Друзья! если вы хотите проявить ваши таланты наиболее рельефным образом, я, конечно, не приглашаю вас сделаться Козелковыми (это была бы слишком большая жертва с вашей стороны), но серьезно советую поприлежнее мыслить о том, как бы взойти на возвышение, с которого ваш голос был бы слышнее.

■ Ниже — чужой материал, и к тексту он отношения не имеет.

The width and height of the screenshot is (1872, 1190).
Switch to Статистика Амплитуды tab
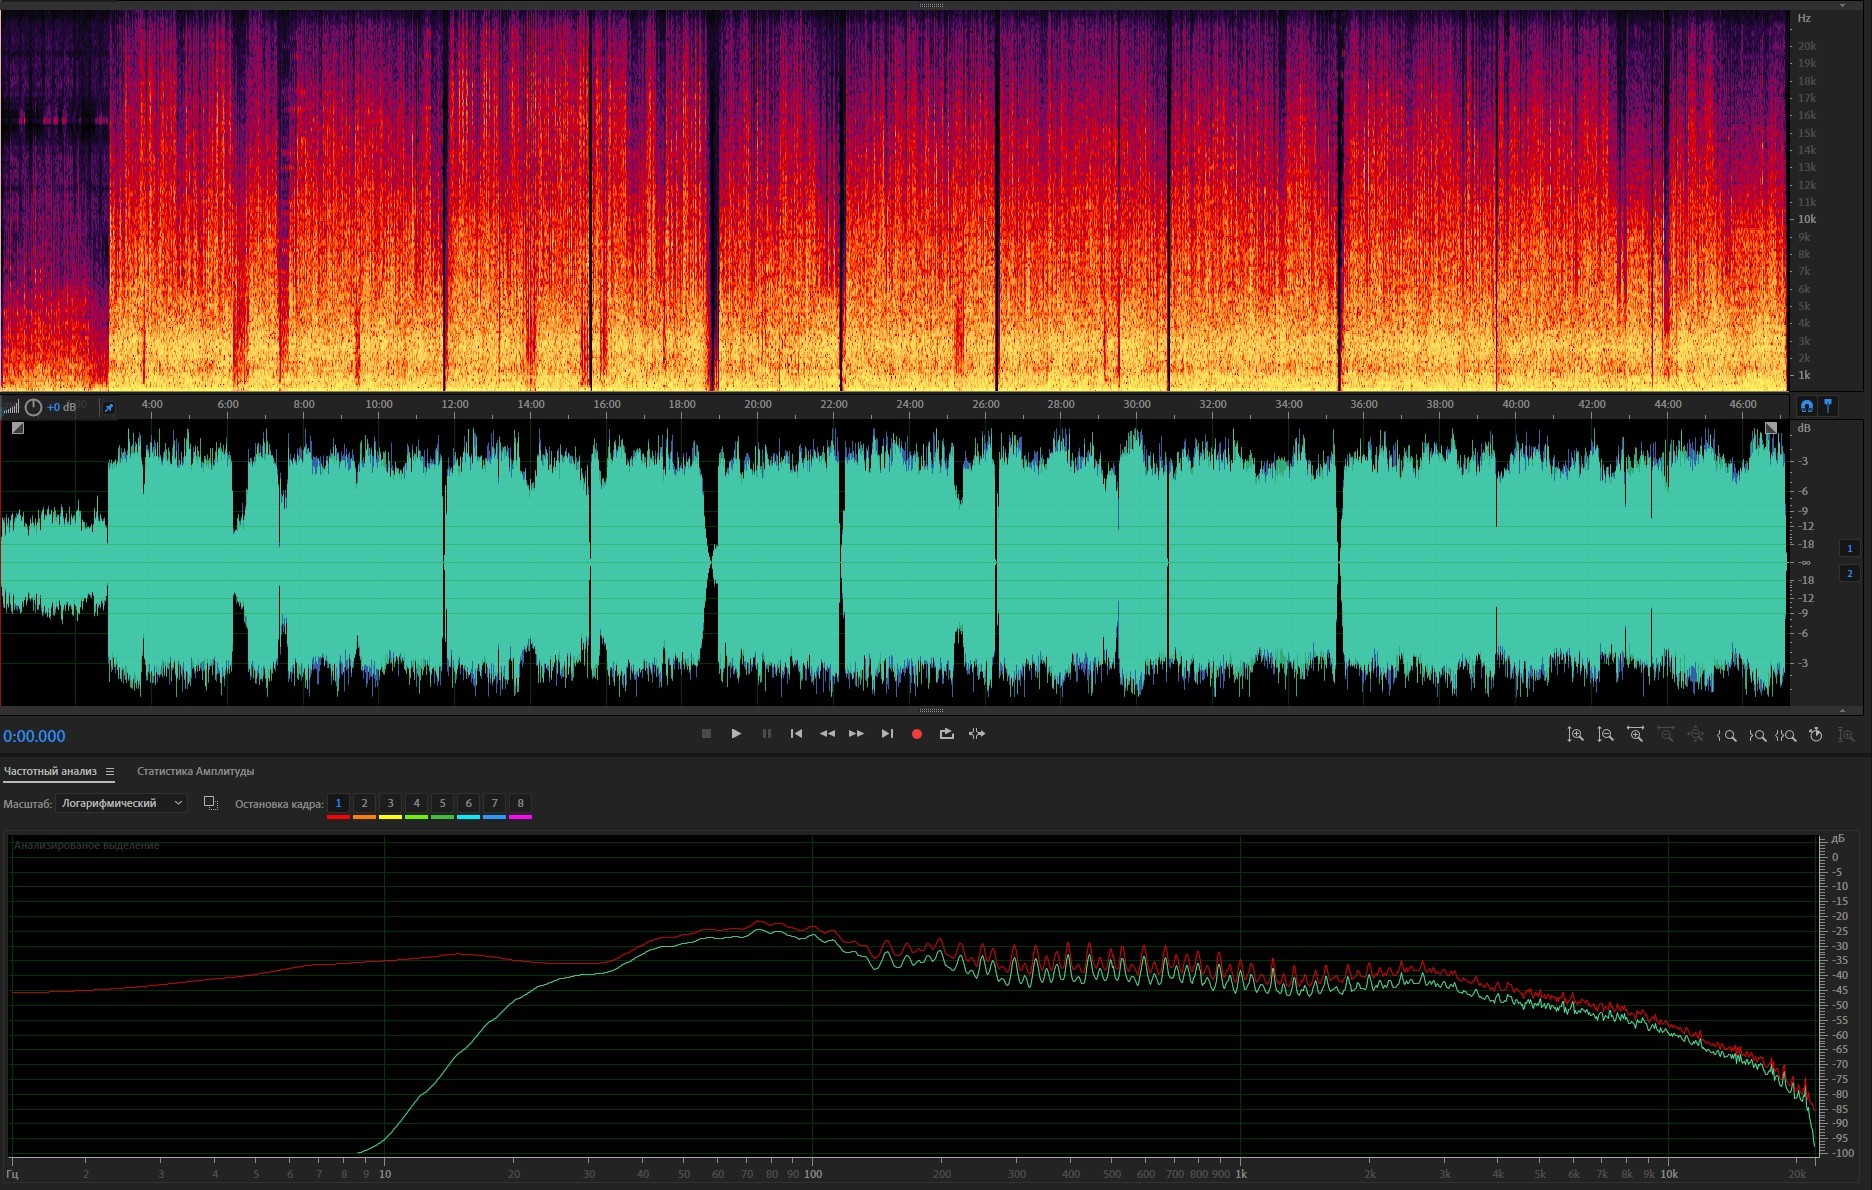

Я знаю, что вам любо, когда вас окружают известного рода сумерки, что вам по сердцу некоторая спертость воздуха,* которая обыкновенно царствует в низменных сферах. Я даже готов согласиться, что все это действительно может иметь своего рода притягательное свойство в том смысле, что источники всей силы общественной не в другом каком-либо месте находятся, а именно в тех низменностях, где вам так привольно живется; но дело заключается совсем не в том, что́ и почему вам нравится, а в том, что полезная, разумная жизнь немыслима без деятельности, а деятельность, в свою очередь, совершенно немыслима до тех пор, покуда она не будет выведена из низменных сфер на больший простор.*

Для того чтобы жизнь не прошла праздною, необходимо держаться около живого дела, и горькое горе ждет того деятеля, который внезапно ощутит себя оторванным от жизни и лишним в этой общей тревоге, которою повсечасно живет общество. А потому человек, который видит за общею трапезой вакантное место и не спешит занять его, есть человек глупый, а человек, который такое место уже имеет и оставляет его по своему произволу (а не потому, что у него живот болит), рано или поздно раскается в своем поступке, ибо в награду за свое самоотвержение получит фигу.

Здравый смысл народа давно понял эту истину и сочинил по сему случаю пословицу, которая в собрании г. Буслаева* читается так: «лучше маленькая рыбка, чем большой таракан».

Даже так называемые литературные хлысты это поняли и не прут читателю в укор своею ерундою, а тоже изворачиваются и дают ей благовидную наружность.

Стало быть, все дело состоит только в недостатке откровенности и в том, чтобы всякий искренно предложил себе вопрос: «Да из чего же в самом деле я волнуюсь и обнаруживаю гадливость к жизни? разве я сам невольным образом не привлекаюсь к ней на каждом шагу? разве я независим? разве и над моею деятельностью не висит такое же ярмо, какое висит над всею вообще совокупностью жизненных явлений?» И если при разрешении этих вопросов будет принята в основание та же искренность, как и при постановке их, то все будет хорошо.

Но довольно об открытиях; поговорим лучше, в заключение, о том, что нового в Петербурге.

Здесь все тихо*, читатель; по крайней мере, из моей квартиры, где я пишу настоящий фельетон, ничего не видно и не слышно. Литературное движение ничтожно, и, по моему мнению, это знак не дурной, показывающий, что жизнь вступает наконец в настоящую свою колею, что она поглощена вполне настоящими, насущными своими потребностями. Не то чтобы я был враг литературы или считал ее пустым делом, но нахожу, что бывают эпохи, когда более, нежели когда-нибудь, дает себя чувствовать знаменитое изречение: делу время и потехе час. Быть может, со временем и опять наступит золотой век для русской литературы («опять»! да разве когда-нибудь был такой век? — спросит меня читатель-скептик, но я сошлюсь на старика Державина* и, конечно, заставлю согласиться самого завзятого скептика, что он был целой головой выше А. Н. Майкова); быть может, она только временно сконфузилась, чтоб выработать на свободе что-нибудь очень сильное и своеобразное, но покамест мы обязываемся пробавляться жанристами, вроде г. Генслера, идилликами, вроде г. Громеки,* обличителями, вроде г. Кушнерева, лириками, вроде г. Ф. Берга, и юмористами, вроде г. Розенгейма. Если б А. Ф. Смирдин был жив, то, конечно, теперь больше, нежели когда-либо, затеял бы свое знаменитое издание «Ста русских литераторов»*. Самое время.

Тот же застой и в театре, несмотря на то что в нынешнем году чаще, нежели прежде, даются пьесы Островского. Лучшие произведения репертуара, как нарочно, исполняются нашею драматической труппой до того меланхолически, что даже совестно смотреть. Только и проявляется какая-нибудь жизнь на театре, когда дают какого-нибудь «Актера» или же водевиль с переодеванием. Тут артисты наши воодушевляются и начинают плескаться, словно рыбки в воде. Жаль, что запас этих армяно-греко-жидовских фантазий с каждым годом оскудевает, ибо они доставляли самую пригодную и самую естественную пищу для петербургского театра.